What is being asked: Return only what runs from the line containing "Given: Click the fit-to-screen expand icon" through the last line of the entries below, exactly, omitting pictures.

Start of Material to process

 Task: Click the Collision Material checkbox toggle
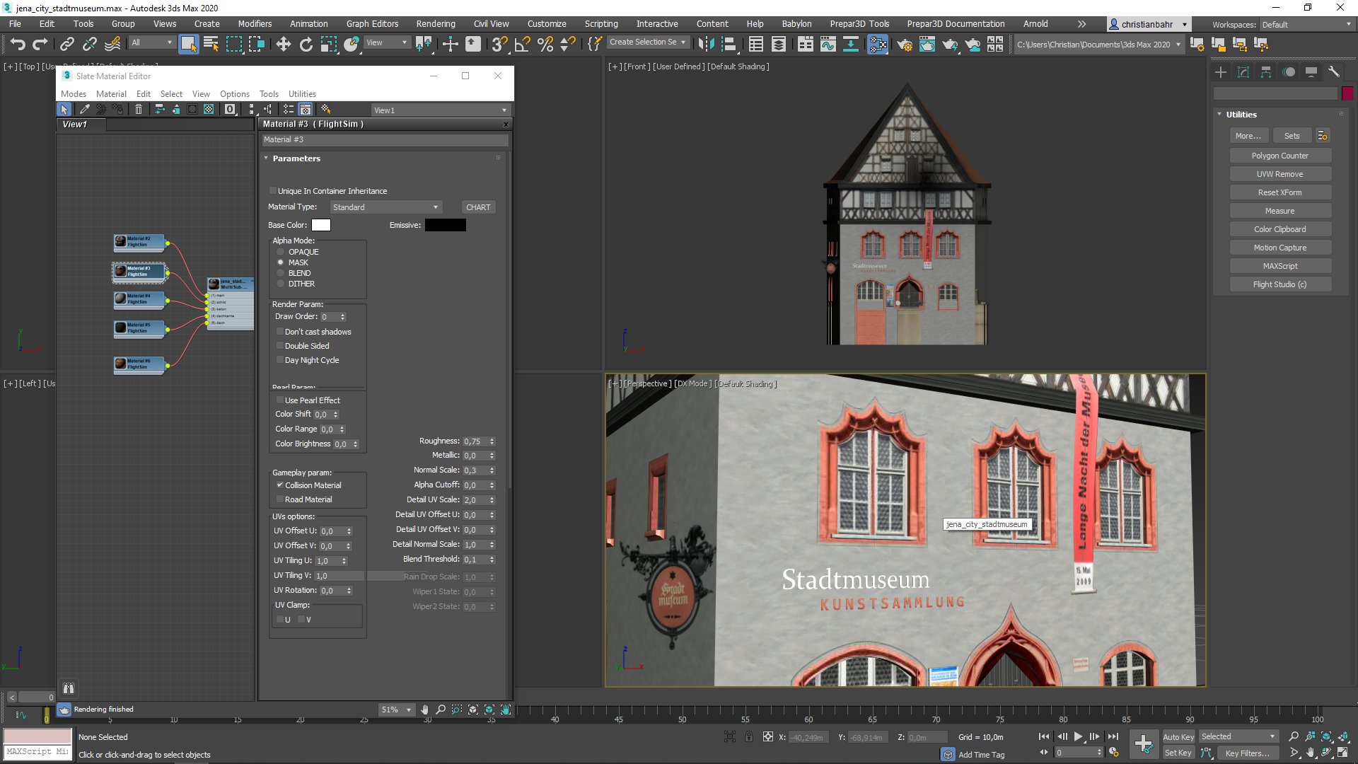click(x=279, y=485)
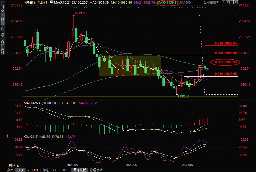Screen dimensions: 256x172
Task: Toggle the BOLL indicator at bottom bar
Action: 66,170
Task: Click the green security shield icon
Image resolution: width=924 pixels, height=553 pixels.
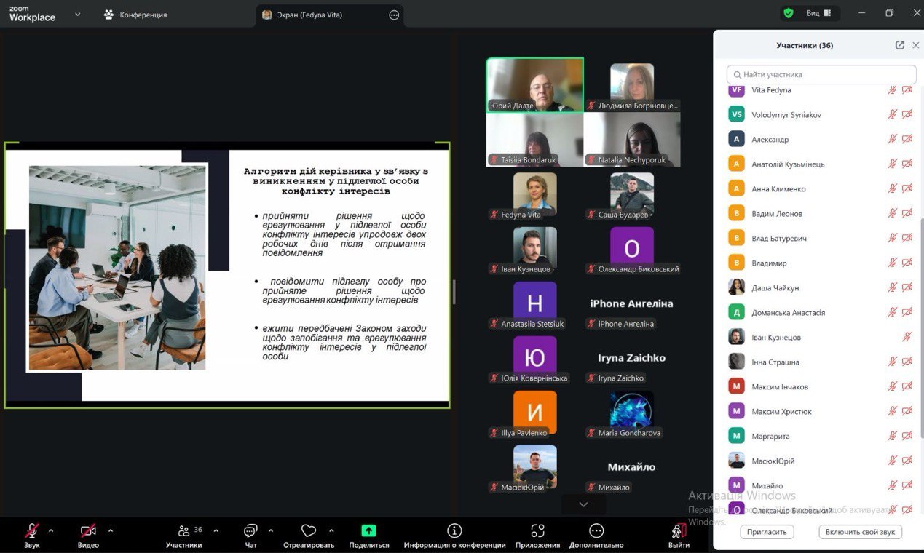Action: coord(789,13)
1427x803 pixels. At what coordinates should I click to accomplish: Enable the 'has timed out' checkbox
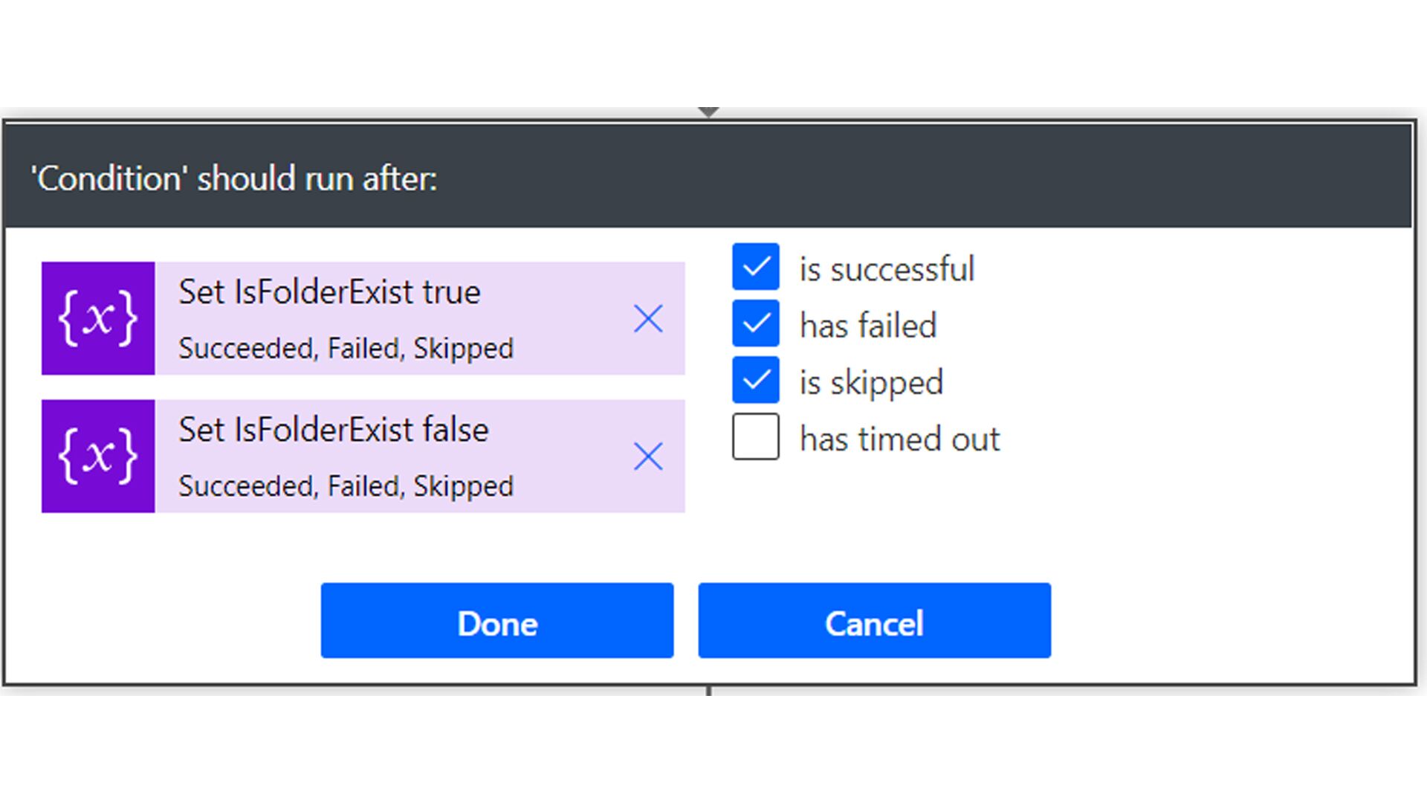(x=756, y=436)

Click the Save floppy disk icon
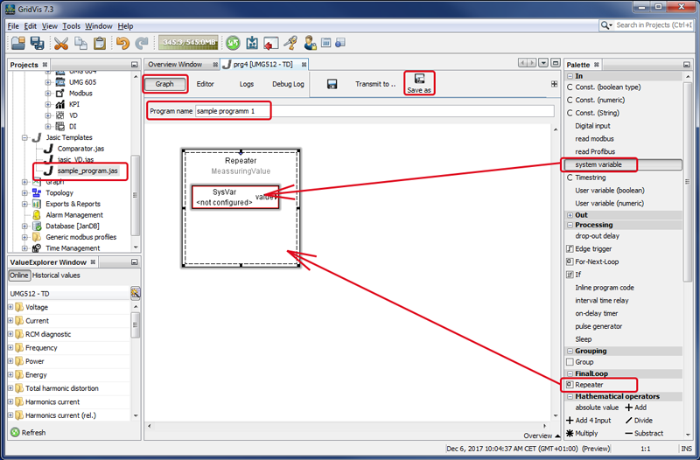pos(333,84)
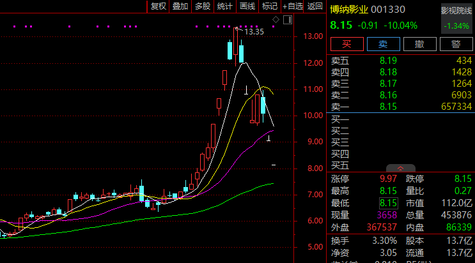Click the 13.35 peak price marker
475x263 pixels.
click(x=254, y=31)

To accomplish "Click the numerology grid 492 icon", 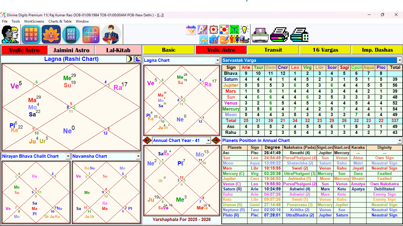I will point(31,34).
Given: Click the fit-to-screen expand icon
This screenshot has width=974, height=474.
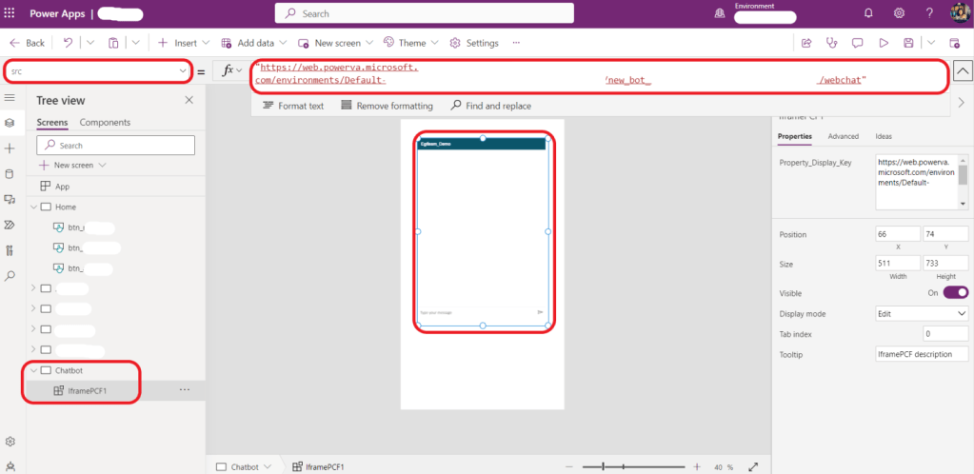Looking at the screenshot, I should click(754, 466).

End of Material to process

Expected output:
Given: Click the fit-to-screen expand icon
This screenshot has width=974, height=474.
Looking at the screenshot, I should click(754, 466).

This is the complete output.